### PROMPT
In the items from the line containing "Click the red icon beside preset dropdown" up to and including the line containing "click(x=56, y=89)", replace "dropdown" with "menu" and reproduce those lines with no other alteration.

### GIVEN RECORDS
+ + +
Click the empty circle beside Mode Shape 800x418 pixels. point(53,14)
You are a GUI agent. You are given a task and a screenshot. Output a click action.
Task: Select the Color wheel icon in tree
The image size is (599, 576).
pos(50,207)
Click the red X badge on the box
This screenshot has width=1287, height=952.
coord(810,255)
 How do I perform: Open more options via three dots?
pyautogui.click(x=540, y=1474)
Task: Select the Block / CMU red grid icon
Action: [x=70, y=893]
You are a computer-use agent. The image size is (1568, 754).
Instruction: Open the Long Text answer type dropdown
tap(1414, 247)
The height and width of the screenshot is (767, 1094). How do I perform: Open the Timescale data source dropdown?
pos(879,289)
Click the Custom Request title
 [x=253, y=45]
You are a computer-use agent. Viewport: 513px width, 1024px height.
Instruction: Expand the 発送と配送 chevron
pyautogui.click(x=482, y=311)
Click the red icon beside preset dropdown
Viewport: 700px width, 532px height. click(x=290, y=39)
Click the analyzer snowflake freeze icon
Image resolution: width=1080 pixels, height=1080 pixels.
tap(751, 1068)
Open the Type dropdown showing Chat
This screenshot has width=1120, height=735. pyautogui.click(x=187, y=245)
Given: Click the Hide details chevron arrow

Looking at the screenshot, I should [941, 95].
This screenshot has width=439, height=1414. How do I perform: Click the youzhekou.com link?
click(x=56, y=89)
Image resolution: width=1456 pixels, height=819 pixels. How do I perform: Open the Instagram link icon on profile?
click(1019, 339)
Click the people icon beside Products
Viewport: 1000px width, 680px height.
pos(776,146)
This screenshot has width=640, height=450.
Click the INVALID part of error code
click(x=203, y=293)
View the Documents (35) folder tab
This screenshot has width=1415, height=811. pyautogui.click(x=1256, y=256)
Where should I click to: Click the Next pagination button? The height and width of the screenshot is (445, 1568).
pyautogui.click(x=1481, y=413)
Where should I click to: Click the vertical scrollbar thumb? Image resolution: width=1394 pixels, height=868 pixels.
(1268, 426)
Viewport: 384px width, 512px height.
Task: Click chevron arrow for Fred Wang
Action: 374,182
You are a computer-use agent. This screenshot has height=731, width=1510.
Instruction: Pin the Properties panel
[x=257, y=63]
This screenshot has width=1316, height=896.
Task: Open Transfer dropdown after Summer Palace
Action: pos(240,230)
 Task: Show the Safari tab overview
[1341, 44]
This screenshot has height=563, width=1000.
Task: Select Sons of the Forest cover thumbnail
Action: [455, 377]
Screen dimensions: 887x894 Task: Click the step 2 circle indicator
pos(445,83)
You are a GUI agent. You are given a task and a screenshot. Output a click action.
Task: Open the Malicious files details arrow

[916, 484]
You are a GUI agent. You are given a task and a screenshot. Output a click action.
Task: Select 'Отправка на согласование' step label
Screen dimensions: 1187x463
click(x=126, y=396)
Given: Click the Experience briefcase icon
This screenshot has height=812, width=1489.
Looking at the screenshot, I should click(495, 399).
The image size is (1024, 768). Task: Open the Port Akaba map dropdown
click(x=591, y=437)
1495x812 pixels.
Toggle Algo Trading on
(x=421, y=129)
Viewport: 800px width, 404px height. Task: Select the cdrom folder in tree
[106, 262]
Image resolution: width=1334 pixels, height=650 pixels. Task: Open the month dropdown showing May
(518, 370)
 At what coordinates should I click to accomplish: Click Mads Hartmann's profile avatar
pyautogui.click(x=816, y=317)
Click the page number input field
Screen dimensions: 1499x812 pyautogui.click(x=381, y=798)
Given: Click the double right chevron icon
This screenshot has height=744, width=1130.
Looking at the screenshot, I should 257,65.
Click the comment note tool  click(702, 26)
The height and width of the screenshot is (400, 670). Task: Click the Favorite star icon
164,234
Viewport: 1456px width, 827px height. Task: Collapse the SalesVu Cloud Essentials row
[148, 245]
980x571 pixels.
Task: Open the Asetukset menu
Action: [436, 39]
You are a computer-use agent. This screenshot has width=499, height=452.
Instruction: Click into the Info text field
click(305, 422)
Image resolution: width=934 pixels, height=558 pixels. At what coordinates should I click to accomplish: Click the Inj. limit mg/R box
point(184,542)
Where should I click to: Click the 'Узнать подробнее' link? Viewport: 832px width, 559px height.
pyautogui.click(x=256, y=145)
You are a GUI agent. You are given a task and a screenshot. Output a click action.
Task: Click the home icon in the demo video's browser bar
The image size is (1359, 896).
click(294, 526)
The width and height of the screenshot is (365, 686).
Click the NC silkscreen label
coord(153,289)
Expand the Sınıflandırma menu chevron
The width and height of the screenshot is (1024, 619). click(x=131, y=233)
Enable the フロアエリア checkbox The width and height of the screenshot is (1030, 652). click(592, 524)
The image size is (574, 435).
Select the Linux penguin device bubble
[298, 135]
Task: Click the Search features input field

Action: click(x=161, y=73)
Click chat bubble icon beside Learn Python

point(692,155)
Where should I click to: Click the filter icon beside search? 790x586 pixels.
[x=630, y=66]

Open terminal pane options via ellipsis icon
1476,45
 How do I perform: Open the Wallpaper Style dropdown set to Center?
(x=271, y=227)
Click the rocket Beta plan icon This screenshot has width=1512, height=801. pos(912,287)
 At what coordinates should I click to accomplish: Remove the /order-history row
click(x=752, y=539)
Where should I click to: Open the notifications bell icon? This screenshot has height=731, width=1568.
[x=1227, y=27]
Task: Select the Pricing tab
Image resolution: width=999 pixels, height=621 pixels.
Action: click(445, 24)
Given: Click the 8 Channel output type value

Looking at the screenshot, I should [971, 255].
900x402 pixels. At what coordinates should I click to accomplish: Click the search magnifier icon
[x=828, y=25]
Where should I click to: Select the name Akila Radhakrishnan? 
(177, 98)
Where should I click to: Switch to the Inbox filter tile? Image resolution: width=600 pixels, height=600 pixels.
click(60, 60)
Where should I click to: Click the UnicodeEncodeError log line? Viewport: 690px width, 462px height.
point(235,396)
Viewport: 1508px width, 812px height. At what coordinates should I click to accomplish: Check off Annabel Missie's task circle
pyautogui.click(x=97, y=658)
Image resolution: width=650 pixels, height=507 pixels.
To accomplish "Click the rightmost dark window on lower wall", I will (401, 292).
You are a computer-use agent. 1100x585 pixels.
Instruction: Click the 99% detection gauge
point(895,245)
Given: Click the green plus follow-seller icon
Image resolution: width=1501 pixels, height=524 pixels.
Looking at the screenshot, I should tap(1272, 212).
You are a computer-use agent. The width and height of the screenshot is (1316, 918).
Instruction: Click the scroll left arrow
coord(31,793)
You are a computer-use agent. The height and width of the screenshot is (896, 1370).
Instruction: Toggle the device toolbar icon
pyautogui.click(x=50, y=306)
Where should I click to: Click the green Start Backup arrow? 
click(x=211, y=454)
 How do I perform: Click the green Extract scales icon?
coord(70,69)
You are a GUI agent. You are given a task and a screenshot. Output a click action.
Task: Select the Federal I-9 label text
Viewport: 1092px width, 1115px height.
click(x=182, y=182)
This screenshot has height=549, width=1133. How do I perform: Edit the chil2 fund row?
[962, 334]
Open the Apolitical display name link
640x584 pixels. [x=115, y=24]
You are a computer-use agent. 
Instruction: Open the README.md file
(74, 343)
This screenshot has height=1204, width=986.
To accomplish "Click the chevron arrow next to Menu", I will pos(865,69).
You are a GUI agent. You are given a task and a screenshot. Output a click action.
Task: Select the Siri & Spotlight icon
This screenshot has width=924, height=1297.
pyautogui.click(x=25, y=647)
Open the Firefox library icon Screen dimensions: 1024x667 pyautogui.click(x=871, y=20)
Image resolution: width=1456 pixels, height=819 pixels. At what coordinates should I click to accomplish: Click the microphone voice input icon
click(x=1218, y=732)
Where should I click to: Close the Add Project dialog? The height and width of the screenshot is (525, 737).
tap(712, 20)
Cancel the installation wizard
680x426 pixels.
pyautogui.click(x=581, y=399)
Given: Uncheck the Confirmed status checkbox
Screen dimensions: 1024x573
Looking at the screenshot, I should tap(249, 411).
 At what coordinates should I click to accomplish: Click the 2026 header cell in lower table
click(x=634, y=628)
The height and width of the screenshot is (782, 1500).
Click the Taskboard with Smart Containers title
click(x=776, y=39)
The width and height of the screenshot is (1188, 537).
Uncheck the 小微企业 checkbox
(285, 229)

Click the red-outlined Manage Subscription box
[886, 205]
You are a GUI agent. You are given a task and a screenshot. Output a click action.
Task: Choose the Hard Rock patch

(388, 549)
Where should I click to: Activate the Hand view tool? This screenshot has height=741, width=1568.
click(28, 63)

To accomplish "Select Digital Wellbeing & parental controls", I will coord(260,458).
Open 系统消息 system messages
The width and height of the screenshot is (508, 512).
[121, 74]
+ + +
### SOLUTION TO THIS PROBLEM
Click the red icon beside preset menu
Viewport: 700px width, 532px height. click(x=290, y=39)
Click the analyzer snowflake freeze icon
Image resolution: width=1080 pixels, height=1080 pixels.
tap(751, 1068)
Open the Type menu showing Chat
This screenshot has width=1120, height=735. pyautogui.click(x=187, y=245)
Given: Click the Hide details chevron arrow

Looking at the screenshot, I should [941, 95].
This screenshot has width=439, height=1414. How do I perform: Click the youzhekou.com link?
click(x=56, y=89)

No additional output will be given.